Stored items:
- - - - - - -

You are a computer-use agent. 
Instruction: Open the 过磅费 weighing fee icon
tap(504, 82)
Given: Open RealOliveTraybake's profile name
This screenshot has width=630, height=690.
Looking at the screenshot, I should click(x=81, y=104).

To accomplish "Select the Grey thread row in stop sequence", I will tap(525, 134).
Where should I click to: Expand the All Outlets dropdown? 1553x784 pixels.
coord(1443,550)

- - - - - - -

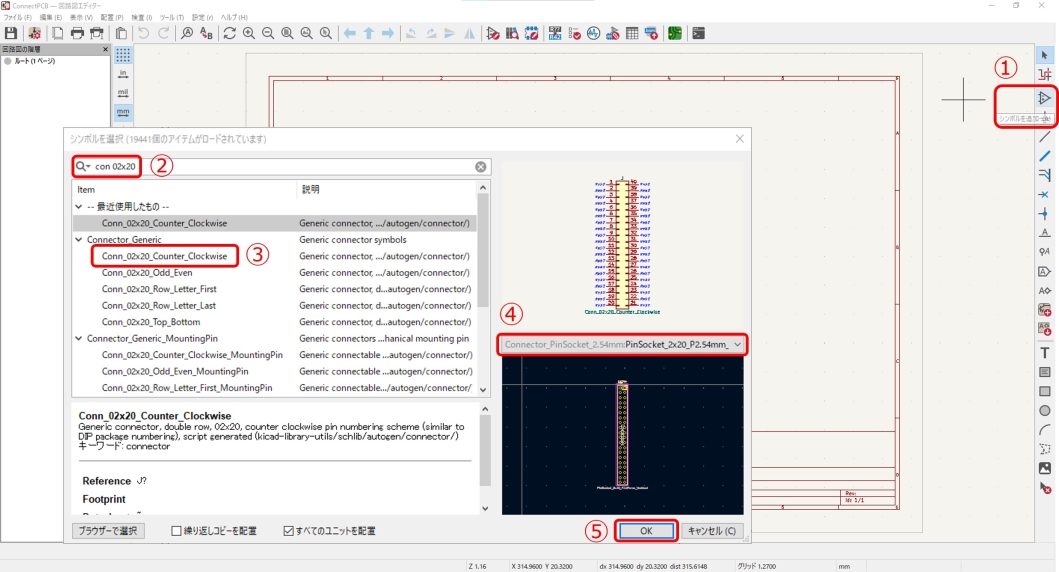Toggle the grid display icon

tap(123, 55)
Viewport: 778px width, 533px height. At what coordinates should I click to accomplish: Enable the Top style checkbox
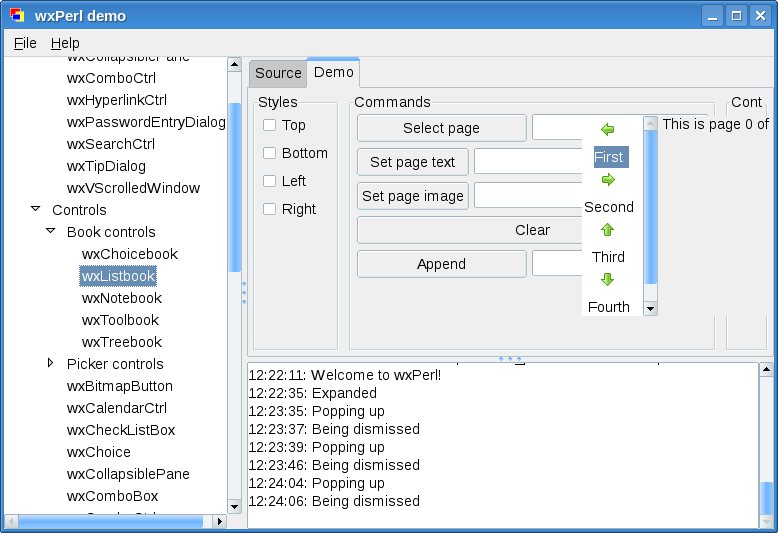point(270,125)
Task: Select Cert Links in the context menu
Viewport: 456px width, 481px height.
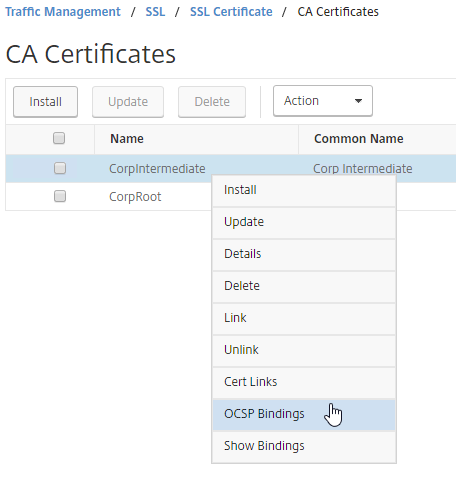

- - - - - - -

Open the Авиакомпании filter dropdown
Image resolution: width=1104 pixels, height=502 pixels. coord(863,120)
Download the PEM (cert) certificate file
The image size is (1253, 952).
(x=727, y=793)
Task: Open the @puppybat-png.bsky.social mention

- - - - - - -

From the entries above, copy each line holding "Task".

Task: Select Cert Links in the context menu
Task: Open the @puppybat-png.bsky.social mention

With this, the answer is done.